Luna memasuki halaman rumah yang sangat bersih dan juga asri itu, kaki nya mengalun indah karena gadis ini memang memiliki paras yang sangat menawan sehingga banyak para pria yang jatuh cinta pada dirinya. tapi sejauh ini Luna belum memiliki kekasih karena dia tidak ingin tertarik dengan pria mana pun, sebab dia memiliki trauma juga.
"Ini beneran enggak ya harga nya perbulan cuma empat ratus ribu?" Luna mendadak saja ragu.
"Bagus sekali dan juga tidak ada nuansa seram kok, biasa nya yang murah akan ada nuansa seram gitu." jawab Gita.
"Kau sih pikiran nya cuma setan saja, siapa tau memang orang nya sudah kaya jadi sengaja mau menolong dengan harga murah." sanggah Luna.
"Semoga saja lah, kalau boleh malah selamat berdua kan lebih murah lagi." ujar Gita.
"Iya juga, kan agak irit lah dengan gaji kita yang sangat besar luar biasa itu." Luna tersenyum malu mengingat penghasilan mereka berdua di apotik.

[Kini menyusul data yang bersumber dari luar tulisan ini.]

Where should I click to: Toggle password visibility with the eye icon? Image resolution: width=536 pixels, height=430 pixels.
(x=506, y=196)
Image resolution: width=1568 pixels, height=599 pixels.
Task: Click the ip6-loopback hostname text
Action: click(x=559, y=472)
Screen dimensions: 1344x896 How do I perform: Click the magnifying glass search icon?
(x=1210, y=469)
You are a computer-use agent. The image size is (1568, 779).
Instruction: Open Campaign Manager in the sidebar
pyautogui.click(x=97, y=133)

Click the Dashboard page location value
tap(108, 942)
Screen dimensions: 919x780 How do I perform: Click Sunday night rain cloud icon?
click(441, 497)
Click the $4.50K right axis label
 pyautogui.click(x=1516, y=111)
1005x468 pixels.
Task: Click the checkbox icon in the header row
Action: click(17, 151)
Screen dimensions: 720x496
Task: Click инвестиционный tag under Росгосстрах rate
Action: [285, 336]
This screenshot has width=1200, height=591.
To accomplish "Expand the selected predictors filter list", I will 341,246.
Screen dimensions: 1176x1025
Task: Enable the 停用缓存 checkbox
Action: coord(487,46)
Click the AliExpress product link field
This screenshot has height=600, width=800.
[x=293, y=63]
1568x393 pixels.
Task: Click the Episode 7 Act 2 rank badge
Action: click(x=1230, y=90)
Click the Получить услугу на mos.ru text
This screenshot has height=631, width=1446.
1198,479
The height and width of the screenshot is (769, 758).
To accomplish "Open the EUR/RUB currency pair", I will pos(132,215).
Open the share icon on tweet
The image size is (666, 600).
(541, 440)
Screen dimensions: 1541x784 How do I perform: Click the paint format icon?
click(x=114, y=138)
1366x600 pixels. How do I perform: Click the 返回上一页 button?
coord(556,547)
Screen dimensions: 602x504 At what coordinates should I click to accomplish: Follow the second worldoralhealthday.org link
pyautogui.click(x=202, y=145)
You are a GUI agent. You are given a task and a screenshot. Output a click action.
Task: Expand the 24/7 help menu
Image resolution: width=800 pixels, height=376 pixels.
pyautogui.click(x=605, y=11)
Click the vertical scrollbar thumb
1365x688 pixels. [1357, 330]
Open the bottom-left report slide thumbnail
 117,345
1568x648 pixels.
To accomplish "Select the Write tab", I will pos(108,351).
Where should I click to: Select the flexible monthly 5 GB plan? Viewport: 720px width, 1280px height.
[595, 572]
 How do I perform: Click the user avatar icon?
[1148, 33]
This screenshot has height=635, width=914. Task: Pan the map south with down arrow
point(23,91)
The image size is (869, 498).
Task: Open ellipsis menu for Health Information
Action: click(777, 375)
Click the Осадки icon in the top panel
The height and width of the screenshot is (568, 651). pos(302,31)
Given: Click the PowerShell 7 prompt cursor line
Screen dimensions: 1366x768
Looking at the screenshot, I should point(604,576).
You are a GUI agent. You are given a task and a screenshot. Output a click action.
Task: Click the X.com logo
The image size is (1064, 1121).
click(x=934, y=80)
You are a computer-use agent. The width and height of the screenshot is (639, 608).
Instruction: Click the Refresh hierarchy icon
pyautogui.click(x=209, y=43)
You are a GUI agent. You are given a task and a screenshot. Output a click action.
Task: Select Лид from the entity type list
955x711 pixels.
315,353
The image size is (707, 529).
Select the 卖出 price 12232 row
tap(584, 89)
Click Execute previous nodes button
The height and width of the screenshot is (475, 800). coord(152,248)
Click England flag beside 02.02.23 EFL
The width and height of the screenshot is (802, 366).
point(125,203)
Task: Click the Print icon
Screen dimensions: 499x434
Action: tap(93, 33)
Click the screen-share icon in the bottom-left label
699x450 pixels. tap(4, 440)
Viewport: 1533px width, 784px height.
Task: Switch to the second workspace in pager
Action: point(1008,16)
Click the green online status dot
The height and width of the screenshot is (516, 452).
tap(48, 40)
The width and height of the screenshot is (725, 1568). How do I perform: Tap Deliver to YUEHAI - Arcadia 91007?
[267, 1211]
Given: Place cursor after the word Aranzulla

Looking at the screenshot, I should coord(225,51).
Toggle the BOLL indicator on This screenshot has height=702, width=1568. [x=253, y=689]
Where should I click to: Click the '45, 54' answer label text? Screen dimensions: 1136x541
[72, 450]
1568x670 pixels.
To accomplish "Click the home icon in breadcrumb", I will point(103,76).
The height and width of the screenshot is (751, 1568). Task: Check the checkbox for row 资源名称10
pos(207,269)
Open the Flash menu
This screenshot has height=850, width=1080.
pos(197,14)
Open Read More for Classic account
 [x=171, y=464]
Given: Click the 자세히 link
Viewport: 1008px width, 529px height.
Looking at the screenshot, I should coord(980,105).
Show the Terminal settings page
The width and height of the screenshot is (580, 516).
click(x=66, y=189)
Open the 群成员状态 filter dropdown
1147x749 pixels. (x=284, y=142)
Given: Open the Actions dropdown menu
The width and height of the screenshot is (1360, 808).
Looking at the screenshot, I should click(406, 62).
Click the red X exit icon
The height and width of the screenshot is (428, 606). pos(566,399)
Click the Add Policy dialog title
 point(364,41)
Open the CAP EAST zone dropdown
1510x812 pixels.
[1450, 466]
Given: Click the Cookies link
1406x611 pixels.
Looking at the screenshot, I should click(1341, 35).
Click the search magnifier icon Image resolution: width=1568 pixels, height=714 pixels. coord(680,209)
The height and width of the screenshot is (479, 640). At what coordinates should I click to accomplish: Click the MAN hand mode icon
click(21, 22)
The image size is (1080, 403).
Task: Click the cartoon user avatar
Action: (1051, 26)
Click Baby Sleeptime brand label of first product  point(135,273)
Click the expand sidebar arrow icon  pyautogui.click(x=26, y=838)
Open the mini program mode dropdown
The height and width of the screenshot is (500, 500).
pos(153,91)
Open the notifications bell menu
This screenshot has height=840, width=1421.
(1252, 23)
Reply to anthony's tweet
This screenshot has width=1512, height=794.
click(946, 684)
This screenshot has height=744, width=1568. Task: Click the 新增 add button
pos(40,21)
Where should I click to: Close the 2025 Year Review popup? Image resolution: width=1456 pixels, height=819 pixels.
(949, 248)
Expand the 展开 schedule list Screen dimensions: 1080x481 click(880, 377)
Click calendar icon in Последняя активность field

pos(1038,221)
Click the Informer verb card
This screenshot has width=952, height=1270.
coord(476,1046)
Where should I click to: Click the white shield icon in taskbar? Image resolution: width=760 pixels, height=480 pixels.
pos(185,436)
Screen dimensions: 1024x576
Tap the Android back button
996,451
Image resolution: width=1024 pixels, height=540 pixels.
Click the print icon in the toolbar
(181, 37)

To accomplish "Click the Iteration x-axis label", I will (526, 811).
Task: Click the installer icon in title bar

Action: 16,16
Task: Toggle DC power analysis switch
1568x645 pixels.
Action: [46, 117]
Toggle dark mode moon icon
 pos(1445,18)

Gita tertawa kecil karena memang mereka sebagai gadis tentu saja banyak pengeluaran, dengan gaji yang hanya tiga juta selama satu bulan dan belum lagi mereka harus masih mengirim di kampung halaman karena orang tua mereka juga orang yang tidak mampu sehingga membutuhkan banyak bantuan dari mereka yang bisa mendapatkan pekerjaan.
Kalau di hitung satu orang hanya akan dua ratus ribu, mereka sangat berharap bila nanti pemilik kost ini akan setuju bila satu kamar di huni oleh mereka berdua sehingga pengeluaran akan lebih sedikit irit. sampai di depan pintu mereka juga baru mengetahui bahwa kost ini begitu banyak penghuni dan mereka semua dari kalangan bawah.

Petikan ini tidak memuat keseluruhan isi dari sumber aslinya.